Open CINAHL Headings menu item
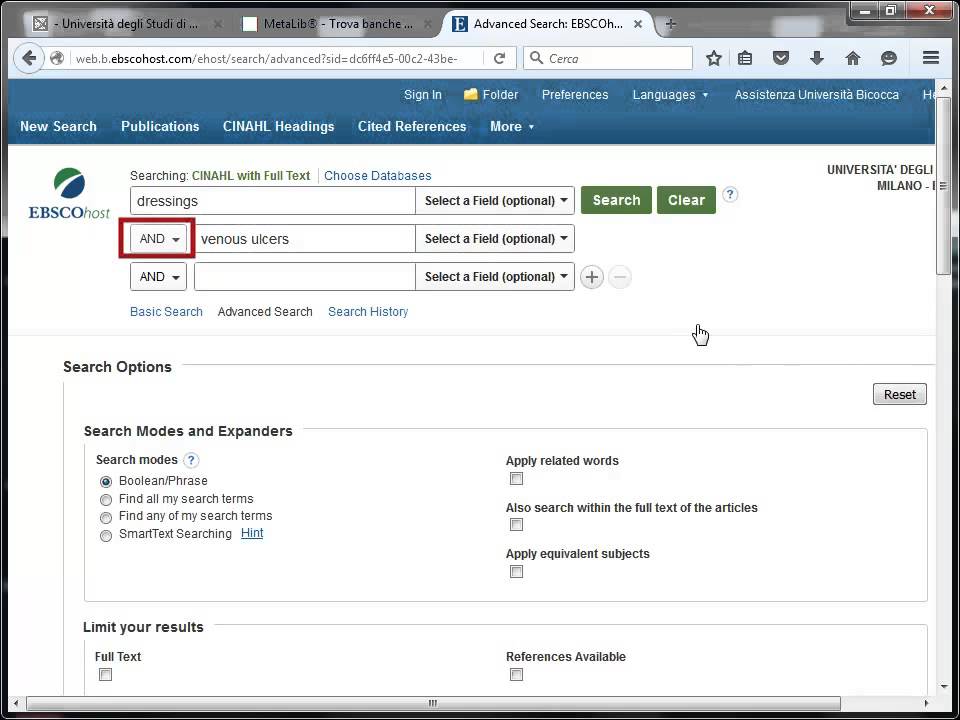This screenshot has width=960, height=720. (x=278, y=126)
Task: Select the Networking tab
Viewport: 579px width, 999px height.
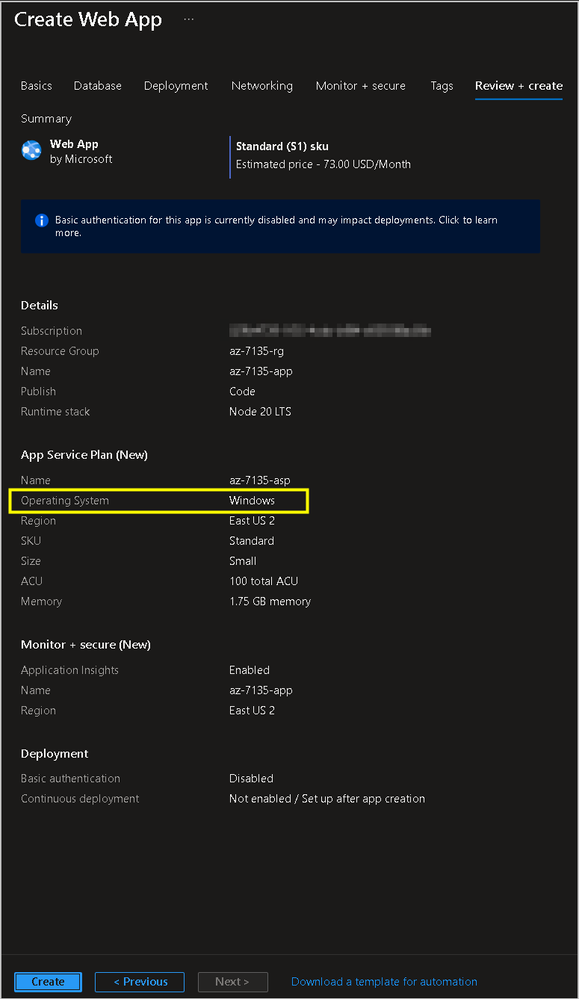Action: pos(262,86)
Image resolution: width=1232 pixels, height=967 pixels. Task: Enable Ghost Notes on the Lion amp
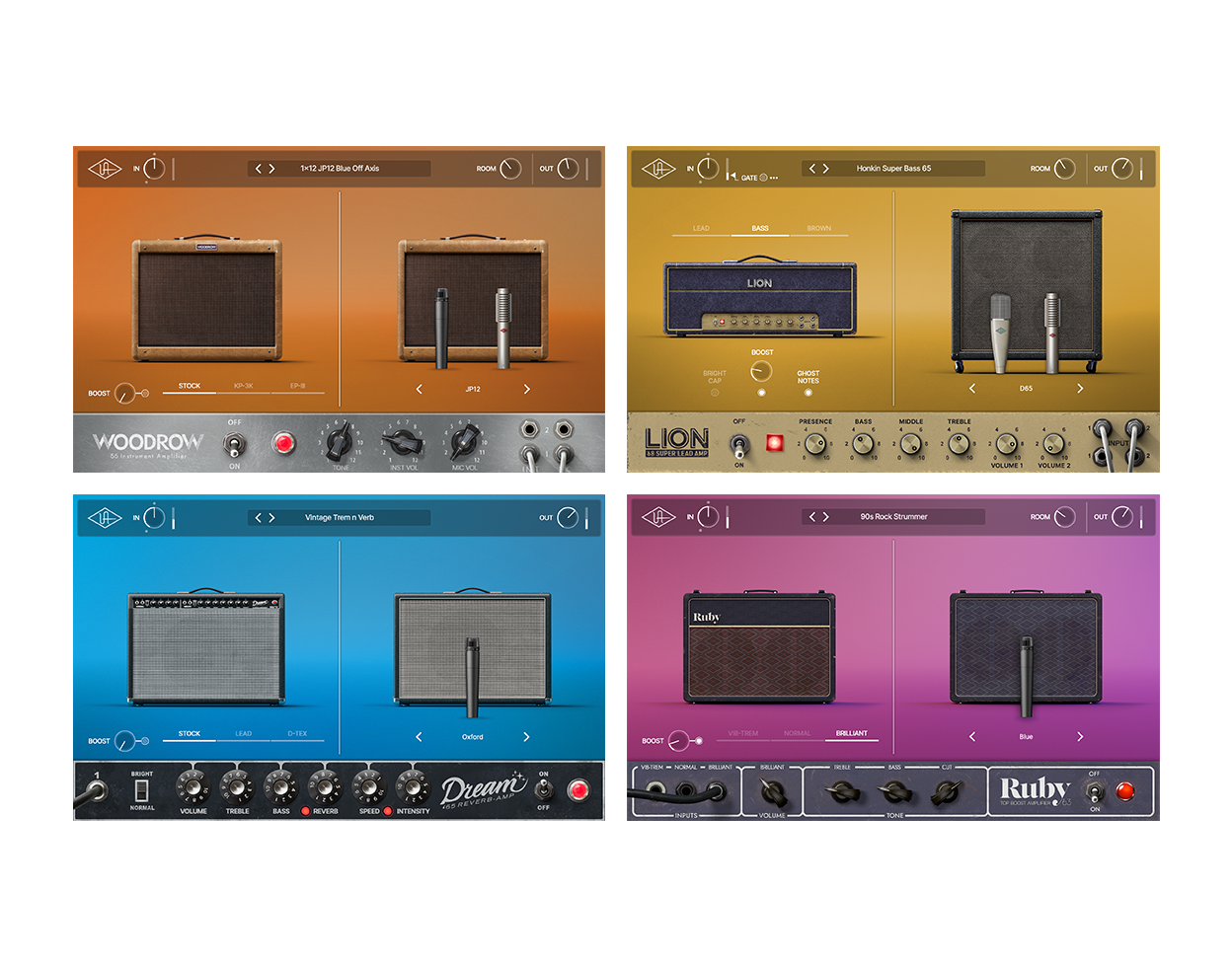click(808, 390)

· · · · · · ·

What the task requires
Reproduce the material above word for word, leaving out the pictures.

Answer
Open CINAHL Headings menu item
This screenshot has width=960, height=720. (x=278, y=126)
Task: Select the Networking tab
Viewport: 579px width, 999px height.
Action: pos(262,86)
Image resolution: width=1232 pixels, height=967 pixels. Task: Enable Ghost Notes on the Lion amp
click(808, 390)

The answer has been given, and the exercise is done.